## Work required
From the first line to the last, repeat the data below exactly.

Stored items
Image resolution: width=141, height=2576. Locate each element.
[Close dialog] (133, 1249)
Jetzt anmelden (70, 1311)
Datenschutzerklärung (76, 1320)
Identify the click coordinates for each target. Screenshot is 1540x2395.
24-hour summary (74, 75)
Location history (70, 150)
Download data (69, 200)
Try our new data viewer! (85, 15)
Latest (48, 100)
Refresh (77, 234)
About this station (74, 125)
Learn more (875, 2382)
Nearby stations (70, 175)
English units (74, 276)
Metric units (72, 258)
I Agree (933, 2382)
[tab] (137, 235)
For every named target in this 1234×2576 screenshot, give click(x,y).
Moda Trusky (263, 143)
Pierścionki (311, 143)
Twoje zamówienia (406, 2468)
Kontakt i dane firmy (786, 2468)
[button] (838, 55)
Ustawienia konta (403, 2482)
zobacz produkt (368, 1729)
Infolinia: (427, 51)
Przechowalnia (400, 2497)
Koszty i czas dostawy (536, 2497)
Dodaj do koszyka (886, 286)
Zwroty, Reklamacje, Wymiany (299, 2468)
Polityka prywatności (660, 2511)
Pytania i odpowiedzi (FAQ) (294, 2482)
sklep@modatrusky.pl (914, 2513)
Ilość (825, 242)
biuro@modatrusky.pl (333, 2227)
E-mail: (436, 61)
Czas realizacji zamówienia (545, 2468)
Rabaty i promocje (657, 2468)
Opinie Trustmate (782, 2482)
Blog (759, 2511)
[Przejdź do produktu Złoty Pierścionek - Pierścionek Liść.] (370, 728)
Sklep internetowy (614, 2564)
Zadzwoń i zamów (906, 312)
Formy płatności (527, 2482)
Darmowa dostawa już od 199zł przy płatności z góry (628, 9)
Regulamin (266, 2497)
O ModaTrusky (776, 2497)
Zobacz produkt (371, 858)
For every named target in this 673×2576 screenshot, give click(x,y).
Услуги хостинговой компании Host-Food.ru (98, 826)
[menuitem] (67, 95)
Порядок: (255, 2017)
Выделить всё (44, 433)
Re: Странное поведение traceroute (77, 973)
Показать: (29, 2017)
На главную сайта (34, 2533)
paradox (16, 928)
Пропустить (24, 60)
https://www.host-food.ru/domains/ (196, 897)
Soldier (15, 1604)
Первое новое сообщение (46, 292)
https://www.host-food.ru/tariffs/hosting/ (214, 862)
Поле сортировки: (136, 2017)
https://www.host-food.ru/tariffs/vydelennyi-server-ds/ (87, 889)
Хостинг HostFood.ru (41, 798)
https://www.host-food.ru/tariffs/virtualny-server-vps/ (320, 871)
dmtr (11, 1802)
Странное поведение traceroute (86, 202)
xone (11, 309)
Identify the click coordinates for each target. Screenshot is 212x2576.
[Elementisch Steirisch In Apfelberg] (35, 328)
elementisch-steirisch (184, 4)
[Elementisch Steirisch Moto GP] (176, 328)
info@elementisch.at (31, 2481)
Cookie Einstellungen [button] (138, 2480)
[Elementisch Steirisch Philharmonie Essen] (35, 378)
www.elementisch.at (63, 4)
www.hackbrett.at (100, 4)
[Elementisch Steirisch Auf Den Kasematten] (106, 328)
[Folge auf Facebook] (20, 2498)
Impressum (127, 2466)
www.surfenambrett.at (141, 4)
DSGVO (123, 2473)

## Completed task
Image resolution: width=141, height=2576. Locate each element.
[Close dialog] (133, 1249)
Jetzt anmelden (70, 1311)
Datenschutzerklärung (76, 1320)
Identify the click coordinates for each target. Screenshot is 1540x2395.
24-hour summary (74, 75)
Location history (70, 150)
Download data (69, 200)
Try our new data viewer! (85, 15)
Latest (48, 100)
Refresh (77, 234)
About this station (74, 125)
Learn more (875, 2382)
Nearby stations (70, 175)
English units (74, 276)
Metric units (72, 258)
I Agree (933, 2382)
[tab] (137, 235)
For every named target in this 1234×2576 screenshot, give click(x,y).
Moda Trusky (263, 143)
Pierścionki (311, 143)
Twoje zamówienia (406, 2468)
Kontakt i dane firmy (786, 2468)
[button] (838, 55)
Ustawienia konta (403, 2482)
zobacz produkt (368, 1729)
Infolinia: (427, 51)
Przechowalnia (400, 2497)
Koszty i czas dostawy (536, 2497)
Dodaj do koszyka (886, 286)
Zwroty, Reklamacje, Wymiany (299, 2468)
Polityka prywatności (660, 2511)
Pytania i odpowiedzi (FAQ) (294, 2482)
sklep@modatrusky.pl (914, 2513)
Ilość (825, 242)
biuro@modatrusky.pl (333, 2227)
E-mail: (436, 61)
Czas realizacji zamówienia (545, 2468)
Rabaty i promocje (657, 2468)
Opinie Trustmate (782, 2482)
Blog (759, 2511)
[Przejdź do produktu Złoty Pierścionek - Pierścionek Liść.] (370, 728)
Sklep internetowy (614, 2564)
Zadzwoń i zamów (906, 312)
Formy płatności (527, 2482)
Darmowa dostawa już od 199zł przy płatności z góry (628, 9)
Regulamin (266, 2497)
O ModaTrusky (776, 2497)
Zobacz produkt (371, 858)
For every named target in this 673×2576 screenshot, give click(x,y).
Услуги хостинговой компании Host-Food.ru (98, 826)
[menuitem] (67, 95)
Порядок: (255, 2017)
Выделить всё (44, 433)
Re: Странное поведение traceroute (77, 973)
Показать: (29, 2017)
На главную сайта (34, 2533)
paradox (16, 928)
Пропустить (24, 60)
https://www.host-food.ru/domains/ (196, 897)
Soldier (15, 1604)
Первое новое сообщение (46, 292)
https://www.host-food.ru/tariffs/hosting/ (214, 862)
Поле сортировки: (136, 2017)
https://www.host-food.ru/tariffs/vydelennyi-server-ds/ (87, 889)
Хостинг HostFood.ru (41, 798)
https://www.host-food.ru/tariffs/virtualny-server-vps/ (320, 871)
dmtr (11, 1802)
Странное поведение traceroute (86, 202)
xone (11, 309)
Identify the click coordinates for each target. Screenshot is 212x2576.
[Elementisch Steirisch In Apfelberg] (35, 328)
elementisch-steirisch (184, 4)
[Elementisch Steirisch Moto GP] (176, 328)
info@elementisch.at (31, 2481)
Cookie Einstellungen [button] (138, 2480)
[Elementisch Steirisch Philharmonie Essen] (35, 378)
www.elementisch.at (63, 4)
www.hackbrett.at (100, 4)
[Elementisch Steirisch Auf Den Kasematten] (106, 328)
[Folge auf Facebook] (20, 2498)
Impressum (127, 2466)
www.surfenambrett.at (141, 4)
DSGVO (123, 2473)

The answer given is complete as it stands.